--- start of Provided information ---
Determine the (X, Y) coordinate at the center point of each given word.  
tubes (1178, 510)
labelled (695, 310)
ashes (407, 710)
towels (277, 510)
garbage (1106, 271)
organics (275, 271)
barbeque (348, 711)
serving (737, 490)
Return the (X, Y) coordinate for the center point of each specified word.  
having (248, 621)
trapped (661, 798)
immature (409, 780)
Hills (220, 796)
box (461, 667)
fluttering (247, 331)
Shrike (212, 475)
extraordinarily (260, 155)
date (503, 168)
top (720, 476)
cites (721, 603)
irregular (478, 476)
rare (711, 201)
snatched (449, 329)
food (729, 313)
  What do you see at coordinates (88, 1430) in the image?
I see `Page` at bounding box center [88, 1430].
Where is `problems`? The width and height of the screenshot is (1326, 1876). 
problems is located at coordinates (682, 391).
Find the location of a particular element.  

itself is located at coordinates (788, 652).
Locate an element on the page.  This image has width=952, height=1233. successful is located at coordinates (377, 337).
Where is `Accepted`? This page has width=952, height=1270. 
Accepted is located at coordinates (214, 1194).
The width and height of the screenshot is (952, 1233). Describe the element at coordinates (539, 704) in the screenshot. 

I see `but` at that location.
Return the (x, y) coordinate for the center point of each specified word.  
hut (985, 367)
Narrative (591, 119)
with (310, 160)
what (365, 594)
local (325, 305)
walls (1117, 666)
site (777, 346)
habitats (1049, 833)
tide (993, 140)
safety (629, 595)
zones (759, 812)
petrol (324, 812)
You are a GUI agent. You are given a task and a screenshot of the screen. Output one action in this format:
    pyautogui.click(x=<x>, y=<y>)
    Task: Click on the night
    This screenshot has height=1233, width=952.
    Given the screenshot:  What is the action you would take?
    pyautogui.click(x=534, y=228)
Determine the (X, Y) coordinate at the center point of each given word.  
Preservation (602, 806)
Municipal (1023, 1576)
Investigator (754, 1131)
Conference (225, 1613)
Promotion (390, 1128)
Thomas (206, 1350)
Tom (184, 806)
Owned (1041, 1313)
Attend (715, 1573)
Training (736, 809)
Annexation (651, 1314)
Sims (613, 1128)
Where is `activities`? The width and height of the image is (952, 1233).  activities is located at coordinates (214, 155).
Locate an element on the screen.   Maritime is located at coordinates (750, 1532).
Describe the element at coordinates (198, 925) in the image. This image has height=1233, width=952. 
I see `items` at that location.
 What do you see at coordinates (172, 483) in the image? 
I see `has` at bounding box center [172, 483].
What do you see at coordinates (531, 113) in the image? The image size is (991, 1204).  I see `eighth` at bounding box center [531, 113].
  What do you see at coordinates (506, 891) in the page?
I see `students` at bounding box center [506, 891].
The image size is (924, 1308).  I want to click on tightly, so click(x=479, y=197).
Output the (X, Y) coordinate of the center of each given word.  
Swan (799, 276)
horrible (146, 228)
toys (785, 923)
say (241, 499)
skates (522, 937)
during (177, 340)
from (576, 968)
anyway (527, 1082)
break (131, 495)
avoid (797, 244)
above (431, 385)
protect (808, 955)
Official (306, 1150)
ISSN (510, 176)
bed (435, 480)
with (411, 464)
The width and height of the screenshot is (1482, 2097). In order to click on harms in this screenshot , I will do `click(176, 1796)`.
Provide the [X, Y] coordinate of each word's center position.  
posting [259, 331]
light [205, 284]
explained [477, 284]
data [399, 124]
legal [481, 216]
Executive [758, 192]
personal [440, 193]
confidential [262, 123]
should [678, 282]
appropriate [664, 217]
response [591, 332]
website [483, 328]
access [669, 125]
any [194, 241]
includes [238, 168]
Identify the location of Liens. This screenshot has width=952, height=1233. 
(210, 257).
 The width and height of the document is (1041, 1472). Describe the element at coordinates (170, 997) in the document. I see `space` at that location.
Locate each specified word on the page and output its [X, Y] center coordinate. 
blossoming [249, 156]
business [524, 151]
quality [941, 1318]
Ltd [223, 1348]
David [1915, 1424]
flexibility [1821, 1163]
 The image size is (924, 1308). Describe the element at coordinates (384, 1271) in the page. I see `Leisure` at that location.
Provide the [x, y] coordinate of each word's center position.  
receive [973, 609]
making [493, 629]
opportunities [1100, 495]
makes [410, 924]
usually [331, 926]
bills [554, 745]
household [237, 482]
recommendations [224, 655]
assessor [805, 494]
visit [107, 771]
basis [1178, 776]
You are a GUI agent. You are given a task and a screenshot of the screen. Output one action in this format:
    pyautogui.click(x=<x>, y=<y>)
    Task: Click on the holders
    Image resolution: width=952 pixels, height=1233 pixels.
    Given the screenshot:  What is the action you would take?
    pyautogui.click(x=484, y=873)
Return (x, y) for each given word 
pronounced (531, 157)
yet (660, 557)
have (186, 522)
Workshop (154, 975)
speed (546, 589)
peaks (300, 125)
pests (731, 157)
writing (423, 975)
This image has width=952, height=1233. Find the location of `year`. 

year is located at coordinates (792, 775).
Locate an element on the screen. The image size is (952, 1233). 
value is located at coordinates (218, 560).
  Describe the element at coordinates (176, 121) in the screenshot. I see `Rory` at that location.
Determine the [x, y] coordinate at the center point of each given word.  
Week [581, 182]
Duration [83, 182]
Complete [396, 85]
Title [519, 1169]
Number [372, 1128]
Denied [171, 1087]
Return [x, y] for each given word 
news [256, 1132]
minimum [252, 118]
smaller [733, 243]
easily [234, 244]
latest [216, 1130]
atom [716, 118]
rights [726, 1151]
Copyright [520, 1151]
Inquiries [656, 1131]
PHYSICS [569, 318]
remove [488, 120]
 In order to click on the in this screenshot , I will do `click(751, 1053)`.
--- end of Provided information ---
**Required work:**
Can you write out all the records above again with every "center point" replaced by "midpoint" and nothing else changed?

**Result of this exercise:**
Determine the (X, Y) coordinate at the midpoint of each given word.  
tubes (1178, 510)
labelled (695, 310)
ashes (407, 710)
towels (277, 510)
garbage (1106, 271)
organics (275, 271)
barbeque (348, 711)
serving (737, 490)
Return the (X, Y) coordinate for the midpoint of each specified word.  
having (248, 621)
trapped (661, 798)
immature (409, 780)
Hills (220, 796)
box (461, 667)
fluttering (247, 331)
Shrike (212, 475)
extraordinarily (260, 155)
date (503, 168)
top (720, 476)
cites (721, 603)
irregular (478, 476)
rare (711, 201)
snatched (449, 329)
food (729, 313)
  What do you see at coordinates (88, 1430) in the image?
I see `Page` at bounding box center [88, 1430].
Where is `problems`? The width and height of the screenshot is (1326, 1876). 
problems is located at coordinates (682, 391).
Find the location of a particular element.  

itself is located at coordinates (788, 652).
Locate an element on the page.  This image has width=952, height=1233. successful is located at coordinates (377, 337).
Where is `Accepted`? This page has width=952, height=1270. 
Accepted is located at coordinates (214, 1194).
The width and height of the screenshot is (952, 1233). Describe the element at coordinates (539, 704) in the screenshot. 

I see `but` at that location.
Return the (x, y) coordinate for the midpoint of each specified word.  
hut (985, 367)
Narrative (591, 119)
with (310, 160)
what (365, 594)
local (325, 305)
walls (1117, 666)
site (777, 346)
habitats (1049, 833)
tide (993, 140)
safety (629, 595)
zones (759, 812)
petrol (324, 812)
You are a GUI agent. You are given a task and a screenshot of the screen. Output one action in this format:
    pyautogui.click(x=<x>, y=<y>)
    Task: Click on the night
    This screenshot has height=1233, width=952.
    Given the screenshot:  What is the action you would take?
    pyautogui.click(x=534, y=228)
Determine the (X, Y) coordinate at the midpoint of each given word.  
Preservation (602, 806)
Municipal (1023, 1576)
Investigator (754, 1131)
Conference (225, 1613)
Promotion (390, 1128)
Thomas (206, 1350)
Tom (184, 806)
Owned (1041, 1313)
Attend (715, 1573)
Training (736, 809)
Annexation (651, 1314)
Sims (613, 1128)
Where is `activities`? The width and height of the image is (952, 1233).  activities is located at coordinates (214, 155).
Locate an element on the screen.   Maritime is located at coordinates (750, 1532).
Describe the element at coordinates (198, 925) in the image. This image has height=1233, width=952. 
I see `items` at that location.
 What do you see at coordinates (172, 483) in the image? 
I see `has` at bounding box center [172, 483].
What do you see at coordinates (531, 113) in the image? The image size is (991, 1204).  I see `eighth` at bounding box center [531, 113].
  What do you see at coordinates (506, 891) in the page?
I see `students` at bounding box center [506, 891].
The image size is (924, 1308).  I want to click on tightly, so click(x=479, y=197).
Output the (X, Y) coordinate of the center of each given word.  
Swan (799, 276)
horrible (146, 228)
toys (785, 923)
say (241, 499)
skates (522, 937)
during (177, 340)
from (576, 968)
anyway (527, 1082)
break (131, 495)
avoid (797, 244)
above (431, 385)
protect (808, 955)
Official (306, 1150)
ISSN (510, 176)
bed (435, 480)
with (411, 464)
The width and height of the screenshot is (1482, 2097). In order to click on harms in this screenshot , I will do `click(176, 1796)`.
Provide the [X, Y] coordinate of each word's center position.  
posting [259, 331]
light [205, 284]
explained [477, 284]
data [399, 124]
legal [481, 216]
Executive [758, 192]
personal [440, 193]
confidential [262, 123]
should [678, 282]
appropriate [664, 217]
response [591, 332]
website [483, 328]
access [669, 125]
any [194, 241]
includes [238, 168]
Identify the location of Liens. This screenshot has width=952, height=1233. 
(210, 257).
 The width and height of the document is (1041, 1472). Describe the element at coordinates (170, 997) in the document. I see `space` at that location.
Locate each specified word on the page and output its [X, Y] center coordinate. 
blossoming [249, 156]
business [524, 151]
quality [941, 1318]
Ltd [223, 1348]
David [1915, 1424]
flexibility [1821, 1163]
 The image size is (924, 1308). Describe the element at coordinates (384, 1271) in the page. I see `Leisure` at that location.
Provide the [x, y] coordinate of each word's center position.  
receive [973, 609]
making [493, 629]
opportunities [1100, 495]
makes [410, 924]
usually [331, 926]
bills [554, 745]
household [237, 482]
recommendations [224, 655]
assessor [805, 494]
visit [107, 771]
basis [1178, 776]
You are a GUI agent. You are given a task and a screenshot of the screen. Output one action in this format:
    pyautogui.click(x=<x>, y=<y>)
    Task: Click on the holders
    Image resolution: width=952 pixels, height=1233 pixels.
    Given the screenshot:  What is the action you would take?
    pyautogui.click(x=484, y=873)
Return (x, y) for each given word 
pronounced (531, 157)
yet (660, 557)
have (186, 522)
Workshop (154, 975)
speed (546, 589)
peaks (300, 125)
pests (731, 157)
writing (423, 975)
This image has width=952, height=1233. Find the location of `year`. 

year is located at coordinates (792, 775).
Locate an element on the screen. The image size is (952, 1233). 
value is located at coordinates (218, 560).
  Describe the element at coordinates (176, 121) in the screenshot. I see `Rory` at that location.
Determine the [x, y] coordinate at the midpoint of each given word.  
Week [581, 182]
Duration [83, 182]
Complete [396, 85]
Title [519, 1169]
Number [372, 1128]
Denied [171, 1087]
Return [x, y] for each given word 
news [256, 1132]
minimum [252, 118]
smaller [733, 243]
easily [234, 244]
latest [216, 1130]
atom [716, 118]
rights [726, 1151]
Copyright [520, 1151]
Inquiries [656, 1131]
PHYSICS [569, 318]
remove [488, 120]
 In order to click on the in this screenshot , I will do `click(751, 1053)`.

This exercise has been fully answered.